WRITTEN INSTRUCTION 1: Using columns named Row and Line, format the records from their start through the line containing "Looking at the" as a Markdown table, numbering each line and skipping blank lines. Leave out the pictures.

TEXT EXCERPT:
■ ■ ■ ■ ■ ■ ■
I'm not a fan of The West Wing, I find the characters a lot too self-important, and they all speak too fast, as if they have to get more dialog in than a regular show. But just out of morbid curiosity, I do find myself watching it from time to time, despite the heavy left-wing politics of the show.

So now comes this, via Drudge:

SURPRISE! DEMOCRAT WINS 'WEST WING' PRESIDENTIAL ELECTION! Sun Apr 09 2006 18:11:08 ET

**Exclusive**

The presidential election depicted Sunday night on NBC's 'WEST WING' would have had a different ending had it been held four months earlier.

The reversal of fortune for Matt Santos -- the Democratic nominee, played by Jimmy Smits, who was the victor -- had nothing to do with any shift in opinion among voters or a liberal ideology of the show's writers and producers.

No...

Instead, Lawrence O'Donnell, an executive producer of the show, said he and his fellow writers had declared Santos the winner only after the death, in mid-December, of John Spencer, who portrayed Santos' running mate.
■ ■ ■ ■ ■ ■ ■
PROVIDED ENTRIES:
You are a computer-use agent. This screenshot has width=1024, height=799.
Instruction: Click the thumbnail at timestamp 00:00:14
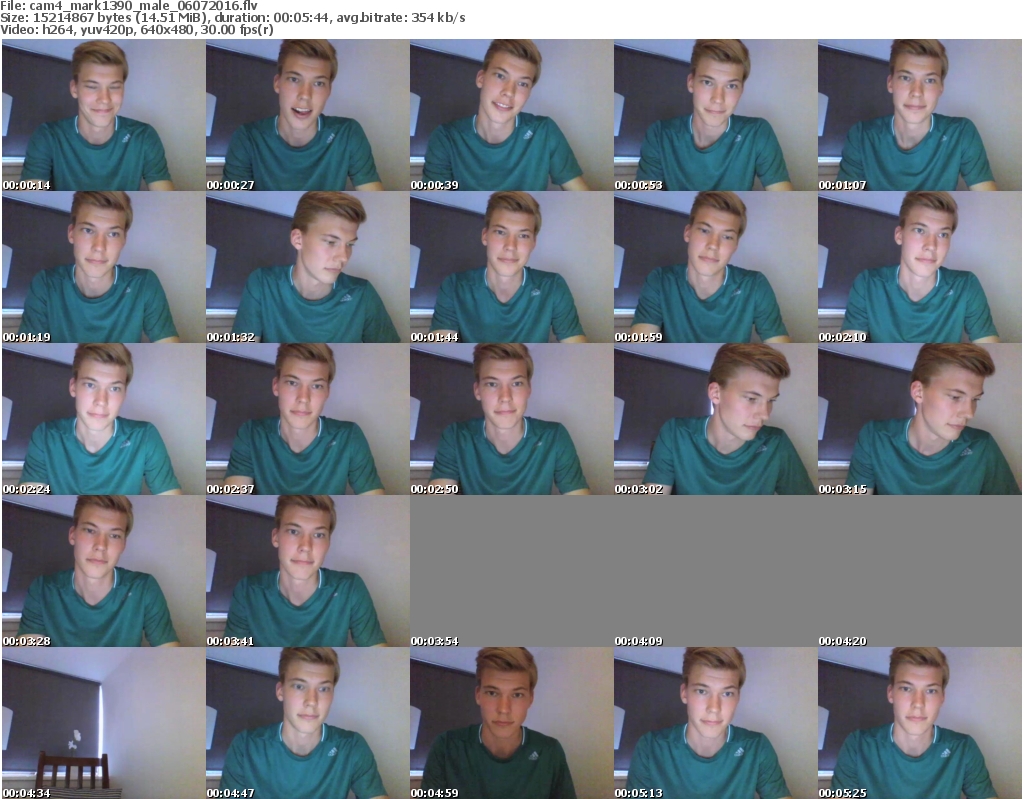click(103, 115)
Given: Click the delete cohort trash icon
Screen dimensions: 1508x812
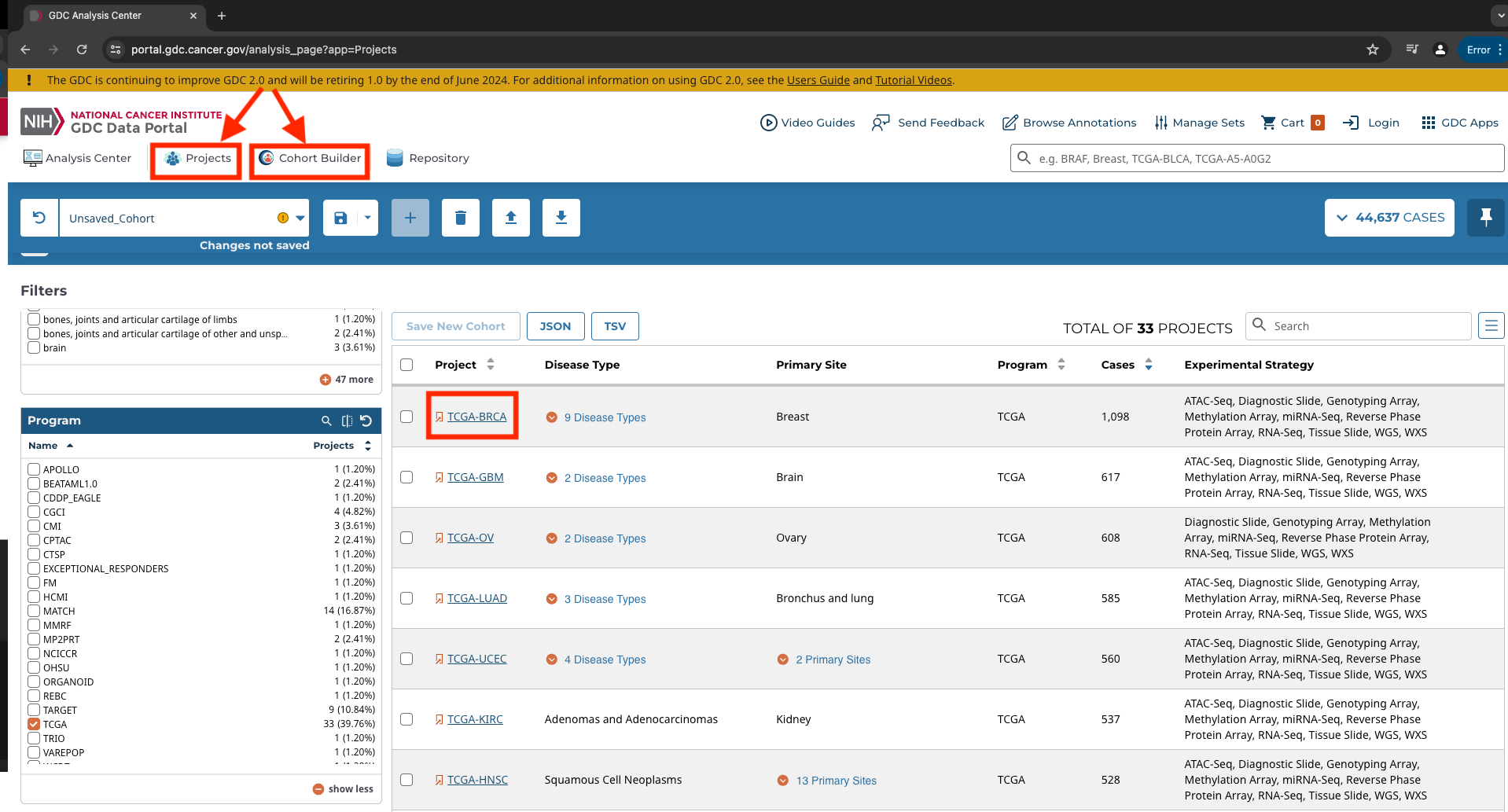Looking at the screenshot, I should tap(461, 218).
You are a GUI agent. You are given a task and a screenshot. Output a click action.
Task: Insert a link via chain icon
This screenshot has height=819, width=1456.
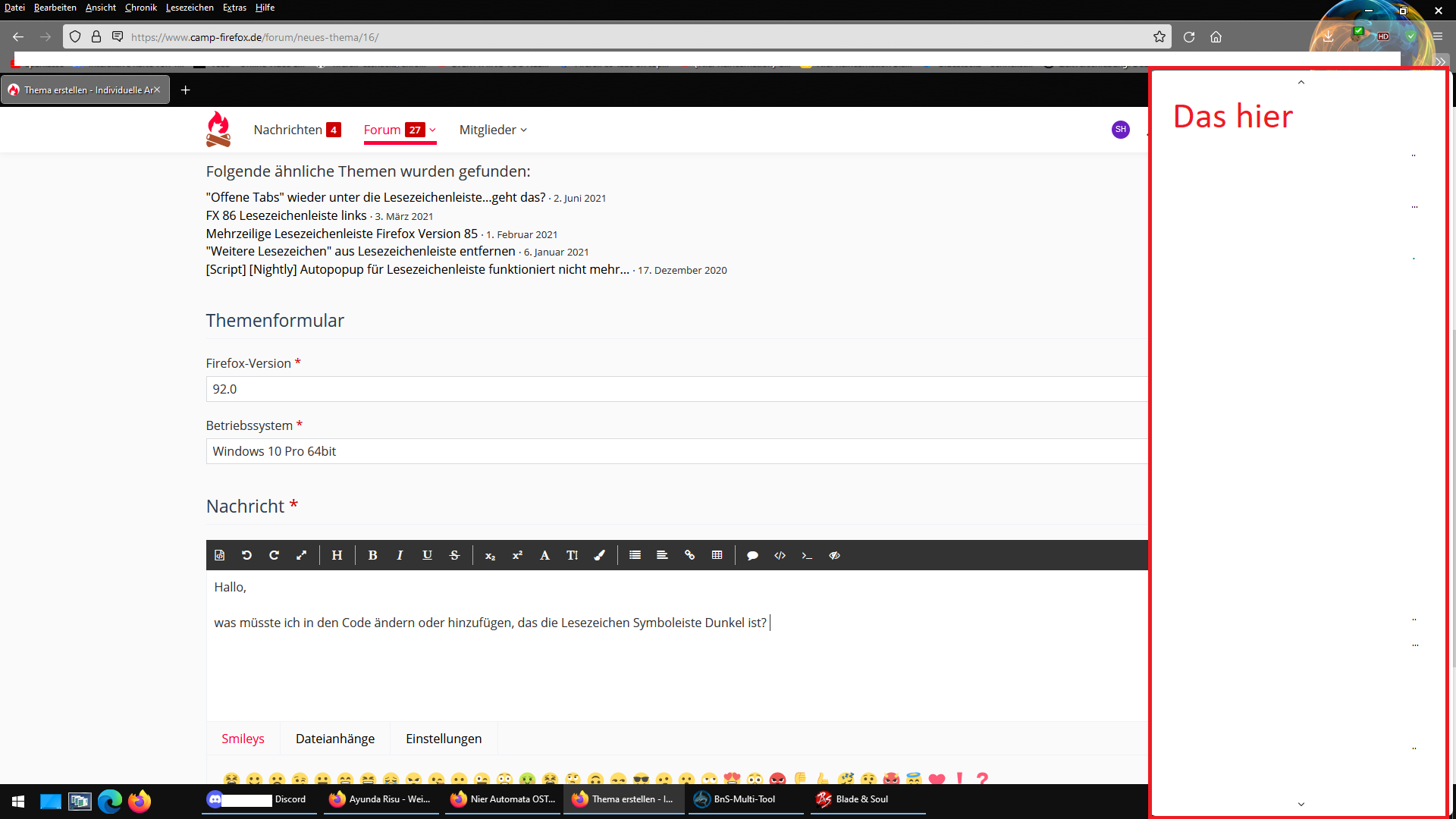[689, 555]
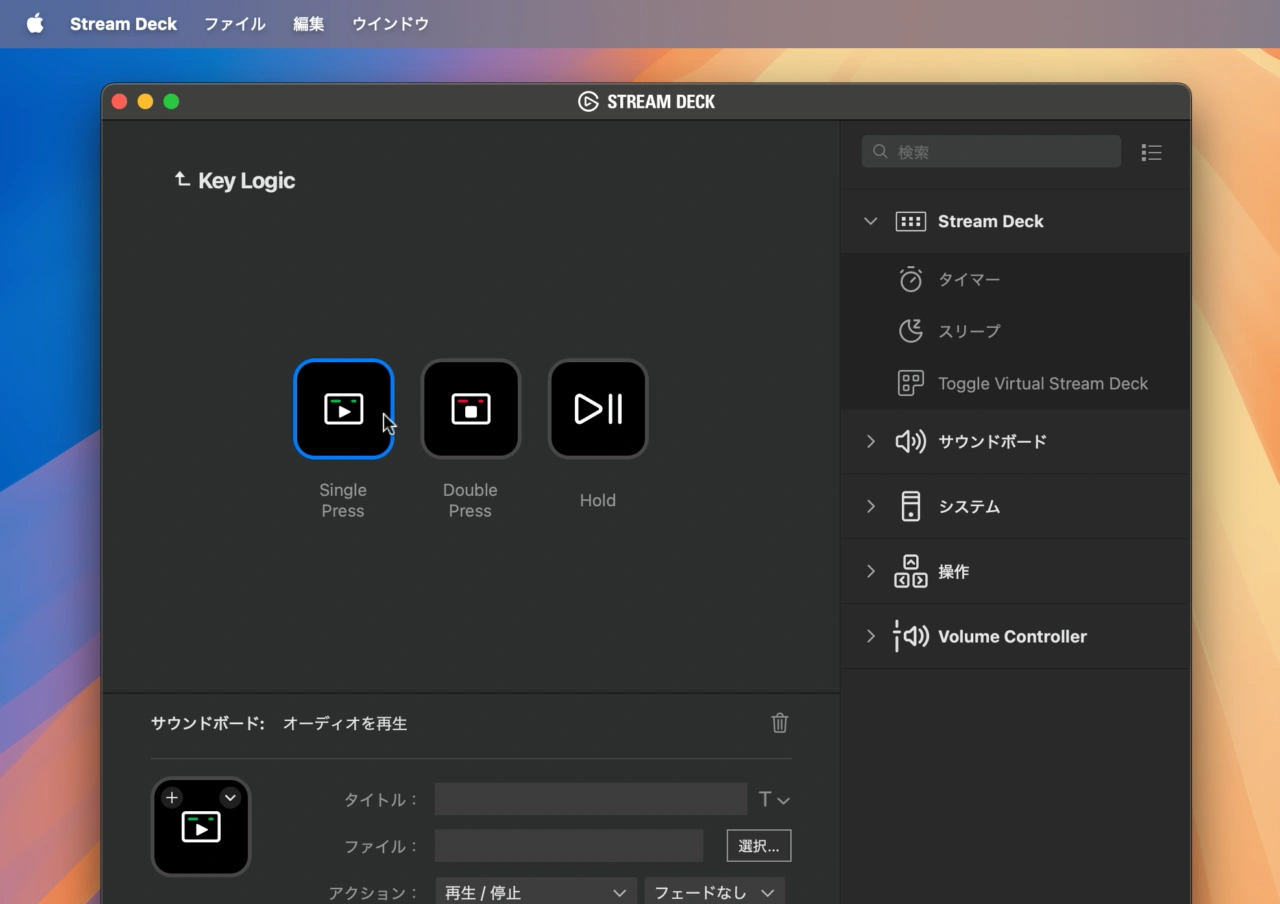1280x904 pixels.
Task: Click the plus on the key thumbnail
Action: (x=171, y=798)
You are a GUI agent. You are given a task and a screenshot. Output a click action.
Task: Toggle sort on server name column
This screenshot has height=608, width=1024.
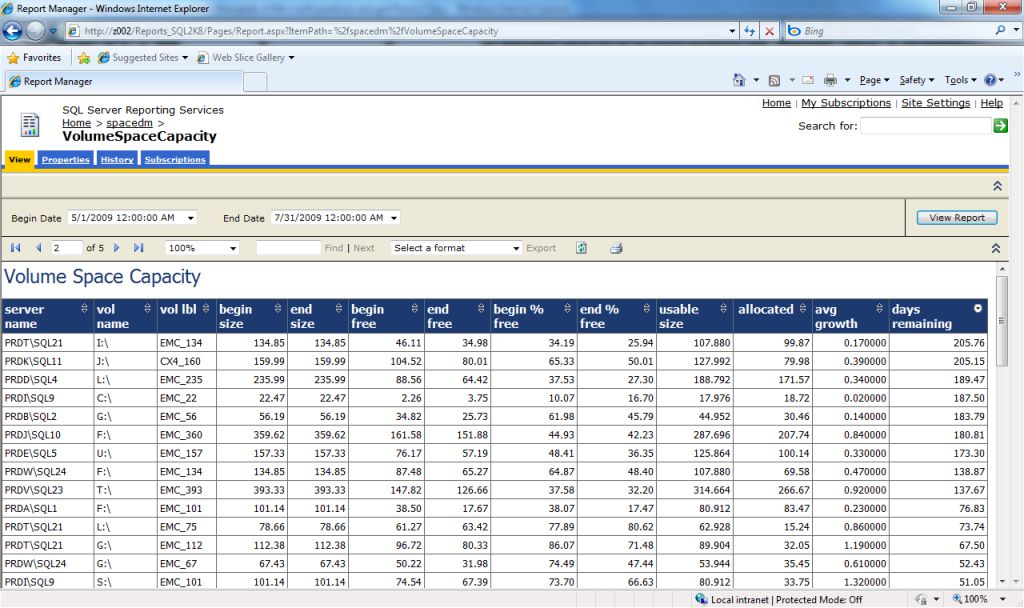tap(84, 309)
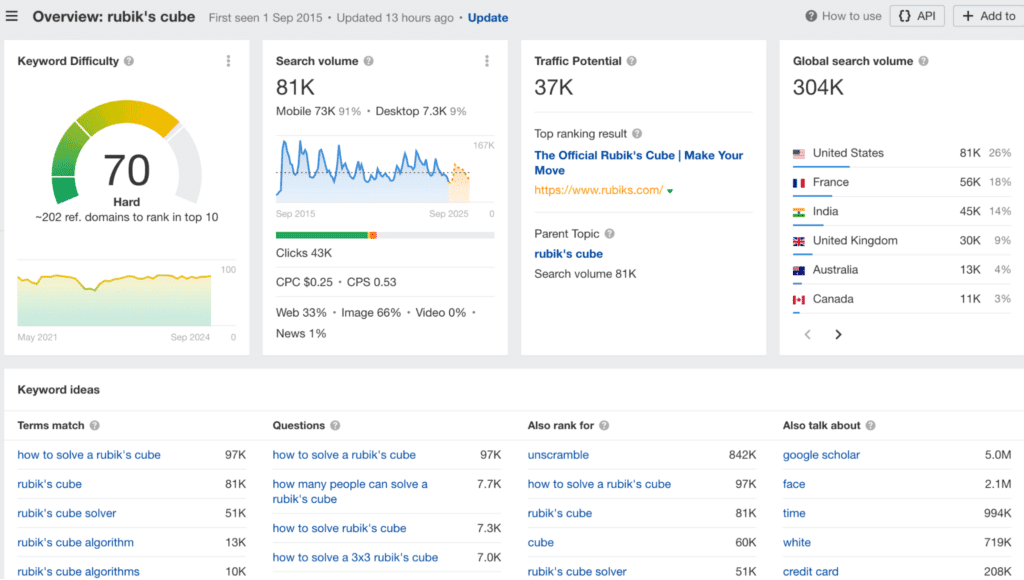Open the hamburger menu icon

(12, 17)
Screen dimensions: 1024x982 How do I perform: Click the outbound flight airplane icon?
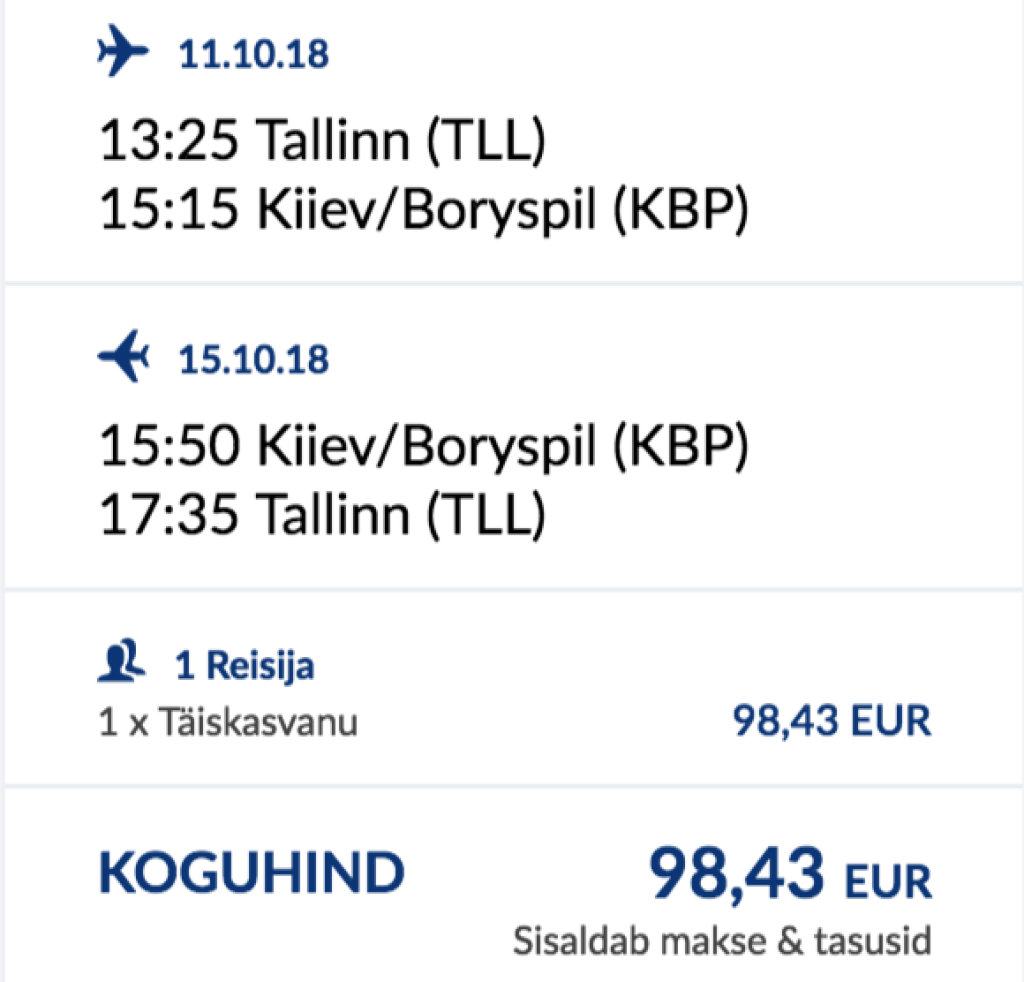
■ ■ ■ ■ ■ ■ ■
WRITTEN INSTRUCTION 2: Continue the West Wing blog post from its last sentence.

WRITTEN RESPONSE 1:
| Row | Line |
|---|---|
| 1 | You are a computer-use agent. This screenshot has width=1024, height=799. |
| 2 | Instruction: Click the thumbnail at timestamp 00:00:14 |
| 3 | click(103, 115) |
| 4 | Given: Click the delete cohort trash icon |
| 5 | Screen dimensions: 1508x812 |
| 6 | Looking at the screenshot, I should tap(461, 218). |

WRITTEN RESPONSE 2:
At the time of Spencer's death, the plot for Sunday night's episode had been set: The election was to be won by Alan Alda's Arnold Vinick, a maverick Republican (modeled a bit on Sen. John McCain), whom many Democrats (including the Democrats who write the show) could learn to love.

But after Spencer died, O'Donnell said in a recent interview, he and his colleagues began to confront a creative dilemma: Would viewers be saddened to see Smits' character lose both his running mate and the election? The writers decided that such an outcome would prove too lopsided, in terms of taxing viewers' emotions, NYT reporter Jacques Steinberg will claim on Monday.

More condescension from left-wingers, who think the average person can't handle anything approaching real life on the tube.

It says a lot about how they view regular people.